On Mon, Oct 7, 2024 at 6:27 AM Richard Biener
<richard.guent...@gmail.com> wrote:
>
> On Sat, Oct 5, 2024 at 10:17 AM Andi Kleen <a...@linux.intel.com> wrote:
> >
> > From: Andi Kleen <a...@gcc.gnu.org>
> >
> > Time vars normally use times(2) to get the user/sys/wall time, which is 
> > always a
> > system call. I don't think the system time is very useful because most 
> > overhead
> > is in user time. If we only use the wall (or monotonic) time modern OS have 
> > an
> > optimized path to get it directly from a CPU instruction like RDTSC
> > without system call, which is much faster.
> >
> > Add a -ftime-report-wall option. It actually uses the POSIX monotonic time,
> > so strictly it's not wall clock, but it's still a reasonable name.
> >
> > Comparing the overhead with tramp3d -O0:
> >
> >   ./gcc/cc1plus -quiet  ../tsrc/tramp3d-v4.i ran
> >     1.03 ± 0.00 times faster than ./gcc/cc1plus -quiet -ftime-report-wall 
> > ../tsrc/tramp3d-v4.i
> >     1.18 ± 0.00 times faster than ./gcc/cc1plus -quiet -ftime-report 
> > ../tsrc/tramp3d-v4.i
> >
> > -ftime-report costs 18% (excluding the output), while -ftime-report-wall
> > only costs 3%, so is nearly free. So it would be feasible for some build
> > system to always enable it and break down the build time into passes.
> >
> > With -O2 it is a bit less pronounced but still visible:
> >
> >   ./gcc/cc1plus -O2 -quiet  ../tsrc/tramp3d-v4.i ran
> >     1.00 ± 0.00 times faster than ./gcc/cc1plus -O2 -quiet 
> > -ftime-report-wall ../tsrc/tramp3d-v4.i
> >     1.08 ± 0.01 times faster than ./gcc/cc1plus -O2 -quiet -ftime-report 
> > ../tsrc/tramp3d-v4.i
> >
> > The drawback is that if there is context switching with other programs
> > the time will be overestimated, however for the common case that the
> > system is not oversubscribed it is more accurate because each
> > measurement has less overhead.
> >
> > Bootstrapped on x86_64-linux with full test suite run.
>
> Thanks for doing this - I'd like to open up for discussion whether we
> should simply
> switch the default and stop recording user/system time for
> -ftime-report.  One reason
> some infrastructure isn't using fine-grained timevars is because of overhead.
>
> So, shouldn't we go without the new option and simply change
> -ftime-report behavior?

Personally I'd prefer the original approach of adding a separate
-ftime-report-wall flag, instead of changing the output of the
existing -ftime-report flag...

>
> Related - with -ftime-trace coming up again recently I wonder if we
> should transition
> to -ftime-report={user,wall,details,trace,...} allowing
> -ftime-report=user,details.  I'll note
> that while adding an option, removing it later is always difficult.
>
> Richard.
>
> > gcc/ChangeLog:
> >
> >         * common.opt (ftime-report-wall): Add.

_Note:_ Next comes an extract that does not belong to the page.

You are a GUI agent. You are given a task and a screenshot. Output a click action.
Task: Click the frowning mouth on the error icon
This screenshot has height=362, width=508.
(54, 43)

> >         * common.opt.urls: Regenerate.
> >         * doc/invoke.texi: (ftime-report-wall): Document
> >         * gcc.cc (try_generate_repro): Check for -ftime-report-wall.
> >         * timevar.cc (get_time): Use clock_gettime if enabled.
> >         (timer::print): Print only wall time for time_report_wall.
> >         (make_json_for_timevar_time_def): Dito.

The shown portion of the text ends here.